*Task material:*
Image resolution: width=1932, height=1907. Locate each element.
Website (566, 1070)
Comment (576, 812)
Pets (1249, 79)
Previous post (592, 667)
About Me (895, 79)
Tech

*Exercise task:*
Rewrite every line of the material above, increasing each coordinate value in the answers by 6. Keep all other text and numbers the same.

*The reply:*
Image resolution: width=1932, height=1907. Locate each element.
Website (572, 1076)
Comment (582, 818)
Pets (1255, 85)
Previous post (598, 673)
About Me (901, 85)
Tech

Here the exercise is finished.